Marketing tourism: Never a better time to be a small town

Susan Riddle is right, “We are better together.”
Some have it that the times when it was best to be a small town or a rural county are long gone.
You know, little to no broadband internet, no interstate and no malls these days translates into no visitors.
But if the Greater Morgantown Convention and Visitors Bureau’s CEO and president’s efforts to add Taylor County and the city of Grafton to its coverage area is any indication, small town Appalachia is back on the map.
Matter of fact, it would appear times have never been better for adding tourism to a rural county’s and a small railroad town’s economic mix.
Not to mention the benefits to the soon-to-be three-county region the GMCVB will be marketing for tourism.
We applaud this decision not only by the GMCVB but also the initiative by Grafton’s municipal leaders and the Taylor County Commission to request it.
Not only will this move give the GMCVB more attractions to market but it also can help Grafton and Taylor County become successful.
How does it help Taylor County and Grafton become more successful aside from encouraging a stream of tourists to visit its environs?
By encouraging that county and town to stay exactly who they are. No, by celebrating who they are.
To promote the Mother’s Day founder’s birthplace far and wide and to retell Grafton’s storied railroad history.
This move also helps to capture the opportunities created by an existing outdoor recreation destination in Taylor County— Tygart Lake State Park and all its amenities.

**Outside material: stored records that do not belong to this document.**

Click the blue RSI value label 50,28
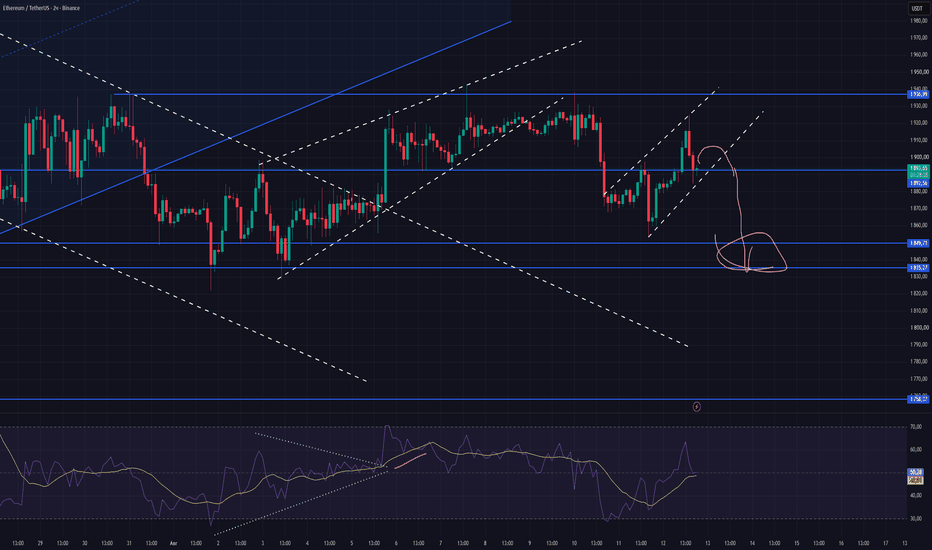(915, 472)
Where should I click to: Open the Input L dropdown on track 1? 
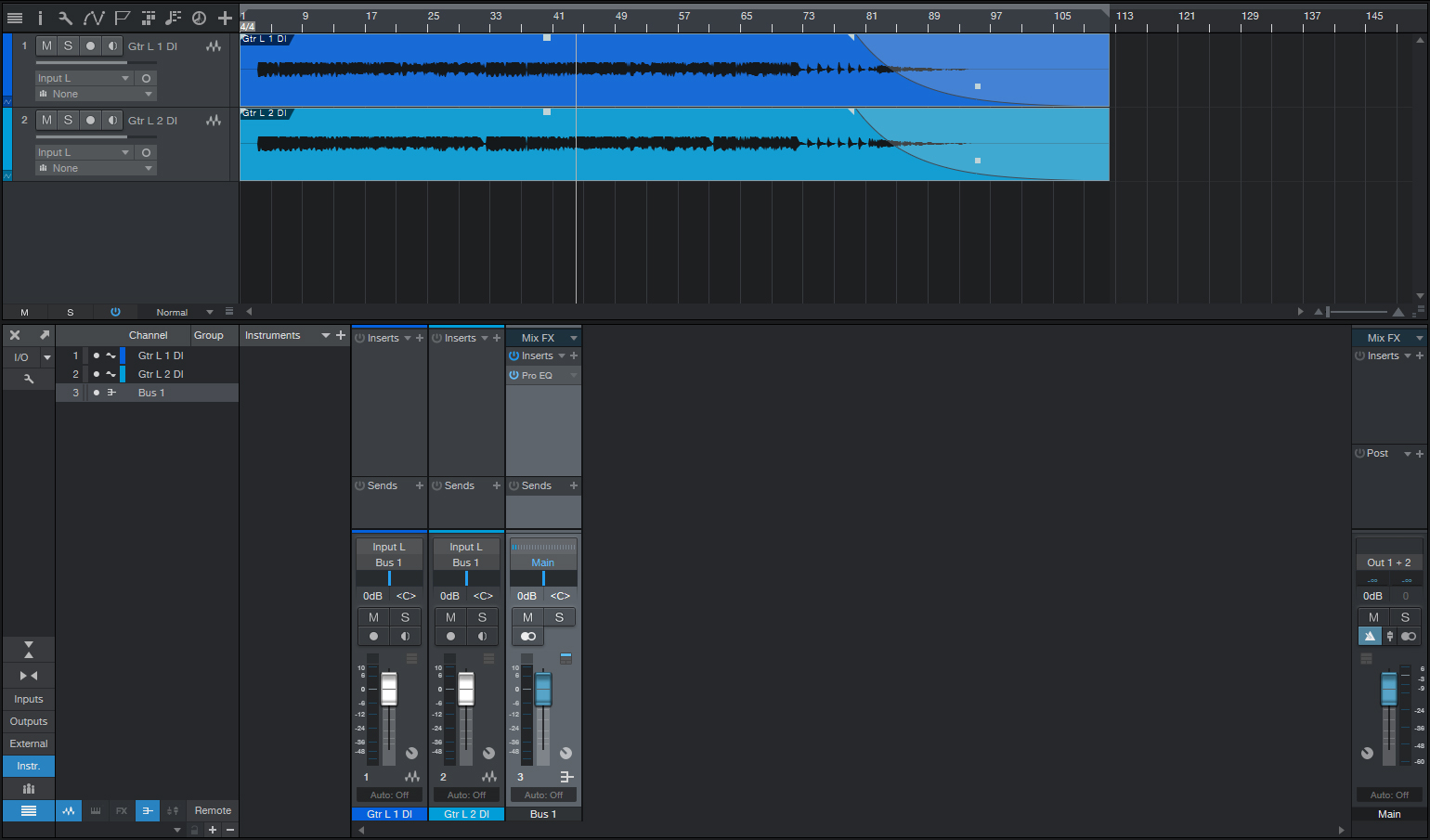pos(84,78)
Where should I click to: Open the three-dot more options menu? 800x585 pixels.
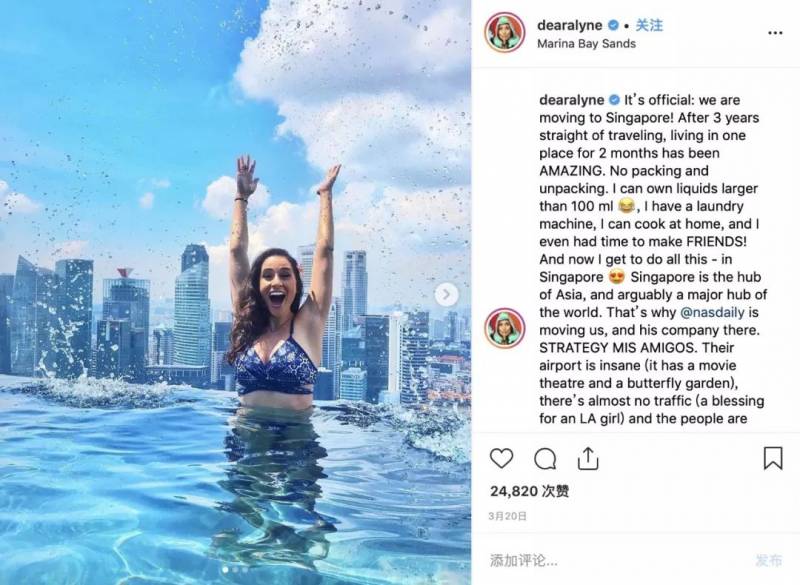pyautogui.click(x=775, y=33)
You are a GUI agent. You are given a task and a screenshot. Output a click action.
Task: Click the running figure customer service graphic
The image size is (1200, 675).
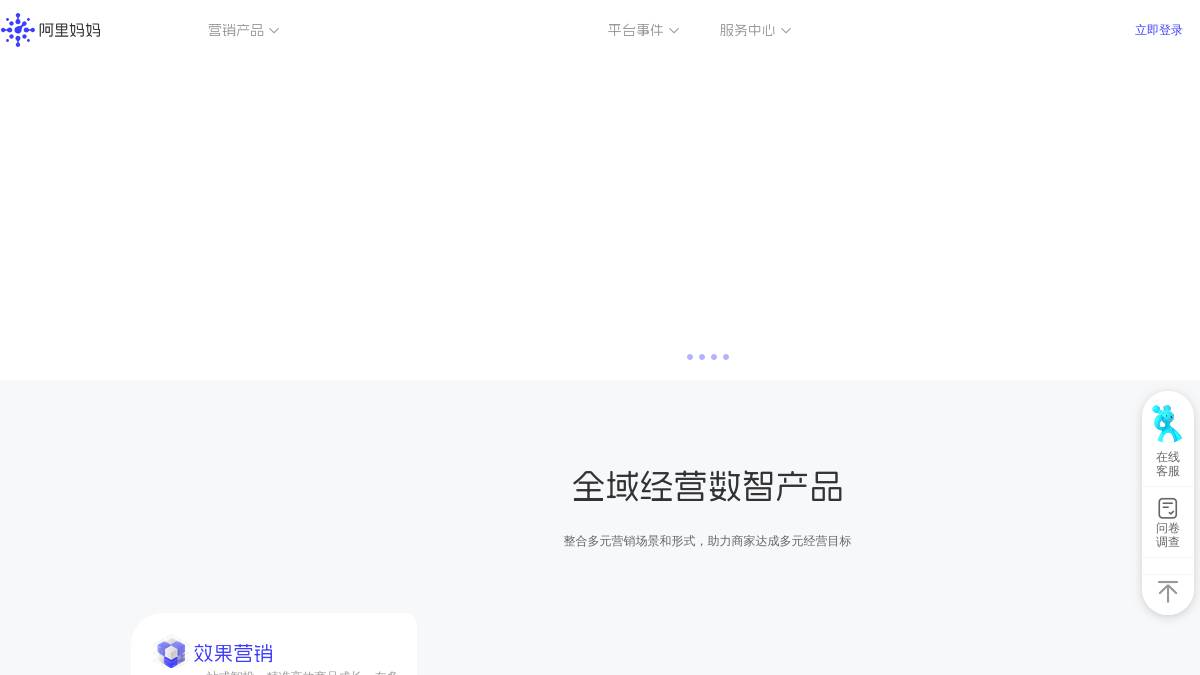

Though some think of tourism as all chain hotels, cookie-cutter restaurants and kitschy attractions, that’s untrue. Indeed, many tourists are looking for local restaurants, historic attractions from churches to train depots, bed and breakfasts and cabins and fun on a mountain lake.
The GMCVB is also looking to incorporate input from residents of Grafton and Taylor County by possibly adding one from each sector to its board of directors.
As such decisions go, it’s important to determine if there is a ready market for a service. In this instance, of interested visitors for an off the beaten path town and county as well as a small town and county interested in growing a tourism sector: We think the answer in both cases is yes.
We almost forgot. Though there are no plans for an interstate bisecting Taylor County or shopping centers springing up there, help’s on the way for broadband access.
This week, the Federal Communications Commission announced $1.2 million of a $6.5 million grant it’s providing to West Virginia to expand broadband internet is for extending services in Taylor County.
We’re excited to see Taylor County become more connected and more a part of this region than just its location.